The email said: “The most blatant case of cookbook plagiarism we’ve ever seen ... Elizabeth Haigh, in her 2021 book ‘Makan’ published by Bloomsbury Absolute, lifted 15 or more recipes from Sharon Wee’s book, ‘Growing up in a Nonya Kitchen,’ published by Marshall Cavendish International (Asia) in 2012.”
The email went on to say that “to pass someone else’s recipes off as your own is one thing. To appropriate their personal memoir is unforgivable” and that “Haigh didn’t limit herself to lifting recipes. She also appropriated Wee’s personal memories, sometimes verbatim”.
A dish from Haigh's Mei Mei restaurant
The email also included side-by-side comparisons of the books, an example of which is listed below:
An excerpt from Wee’s 2012 book ‘Growing Up in a Nonya Kitchen’
“My mother, like many of her friends, placed their most frequently used condiments and ingredients within easy access while they cooked. That often meant a plastic tray . . . where there were small bottles of soy sauces, sesame oil, and jars of minced garlic, salt and sugar. In the past there would also have been a metal container to hold recycled cooking oil.”
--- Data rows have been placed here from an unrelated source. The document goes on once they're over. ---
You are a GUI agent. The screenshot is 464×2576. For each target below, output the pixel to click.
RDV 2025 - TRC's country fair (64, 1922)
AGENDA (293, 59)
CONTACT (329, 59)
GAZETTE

An excerpt from Haigh’s 2021 book ‘Makan’
“My mother . . . kept her most frequently used condiments and ingredients within easy reach of where she cooked. That often meant a plastic tray full of little jars of oils, crispy-fried shallots or garlic, crushed garlic, salt and sugar. There was also usually an old metal pot for recycled or discarded frying oil.”
Haigh has yet to publicly comment on the allegations, likely due to this now being a legal matter, but has removed all posts about the book from her social media.
Bloomsbury Absolute said in a statement to press: “This title has been withdrawn due to rights issues.”